-------- Input material

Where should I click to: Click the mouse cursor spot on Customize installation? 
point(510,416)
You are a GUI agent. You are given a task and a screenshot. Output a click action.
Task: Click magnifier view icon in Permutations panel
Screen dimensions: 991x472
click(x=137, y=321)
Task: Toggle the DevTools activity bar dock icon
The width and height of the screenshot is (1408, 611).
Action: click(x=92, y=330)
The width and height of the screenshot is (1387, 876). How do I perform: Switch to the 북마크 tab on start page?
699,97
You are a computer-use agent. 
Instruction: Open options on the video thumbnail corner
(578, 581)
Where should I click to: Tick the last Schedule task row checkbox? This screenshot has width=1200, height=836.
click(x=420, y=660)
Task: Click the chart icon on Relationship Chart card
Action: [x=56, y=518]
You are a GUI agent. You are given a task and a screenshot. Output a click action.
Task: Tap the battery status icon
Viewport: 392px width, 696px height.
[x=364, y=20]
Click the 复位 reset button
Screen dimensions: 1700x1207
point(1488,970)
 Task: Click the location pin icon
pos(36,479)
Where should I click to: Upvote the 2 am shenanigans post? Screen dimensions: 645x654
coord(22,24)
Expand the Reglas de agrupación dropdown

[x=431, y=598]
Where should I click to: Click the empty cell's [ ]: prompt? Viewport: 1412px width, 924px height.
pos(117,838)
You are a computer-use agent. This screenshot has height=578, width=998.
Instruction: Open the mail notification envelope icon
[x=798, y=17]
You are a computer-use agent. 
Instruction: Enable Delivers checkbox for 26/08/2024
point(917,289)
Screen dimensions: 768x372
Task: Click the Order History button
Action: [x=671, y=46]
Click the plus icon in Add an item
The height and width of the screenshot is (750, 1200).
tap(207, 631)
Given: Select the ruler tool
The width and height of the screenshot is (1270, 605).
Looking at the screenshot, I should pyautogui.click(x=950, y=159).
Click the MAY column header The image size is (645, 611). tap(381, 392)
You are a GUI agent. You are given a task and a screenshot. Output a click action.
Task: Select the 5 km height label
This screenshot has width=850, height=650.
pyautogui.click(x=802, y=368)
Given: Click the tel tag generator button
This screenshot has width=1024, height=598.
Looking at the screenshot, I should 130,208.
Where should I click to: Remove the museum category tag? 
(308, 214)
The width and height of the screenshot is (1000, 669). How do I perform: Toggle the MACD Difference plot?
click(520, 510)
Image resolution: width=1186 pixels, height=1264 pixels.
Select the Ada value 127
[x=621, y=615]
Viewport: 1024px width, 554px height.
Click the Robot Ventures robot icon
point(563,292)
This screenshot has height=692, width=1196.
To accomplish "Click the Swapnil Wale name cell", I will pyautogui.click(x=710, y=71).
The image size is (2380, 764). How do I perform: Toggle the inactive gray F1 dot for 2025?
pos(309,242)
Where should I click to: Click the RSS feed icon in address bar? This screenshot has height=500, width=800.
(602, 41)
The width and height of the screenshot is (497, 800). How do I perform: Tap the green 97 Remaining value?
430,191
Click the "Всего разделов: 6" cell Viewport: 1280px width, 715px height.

----------------

The answer should consist only of the lines from the one with "Image resolution: width=1186" to the final line of the records above, retyped word for word.

### Response
Image resolution: width=1186 pixels, height=1264 pixels.
Select the Ada value 127
[x=621, y=615]
Viewport: 1024px width, 554px height.
Click the Robot Ventures robot icon
point(563,292)
This screenshot has height=692, width=1196.
To accomplish "Click the Swapnil Wale name cell", I will pyautogui.click(x=710, y=71).
The image size is (2380, 764). How do I perform: Toggle the inactive gray F1 dot for 2025?
pos(309,242)
Where should I click to: Click the RSS feed icon in address bar? This screenshot has height=500, width=800.
(602, 41)
The width and height of the screenshot is (497, 800). How do I perform: Tap the green 97 Remaining value?
430,191
Click the "Всего разделов: 6" cell Viewport: 1280px width, 715px height.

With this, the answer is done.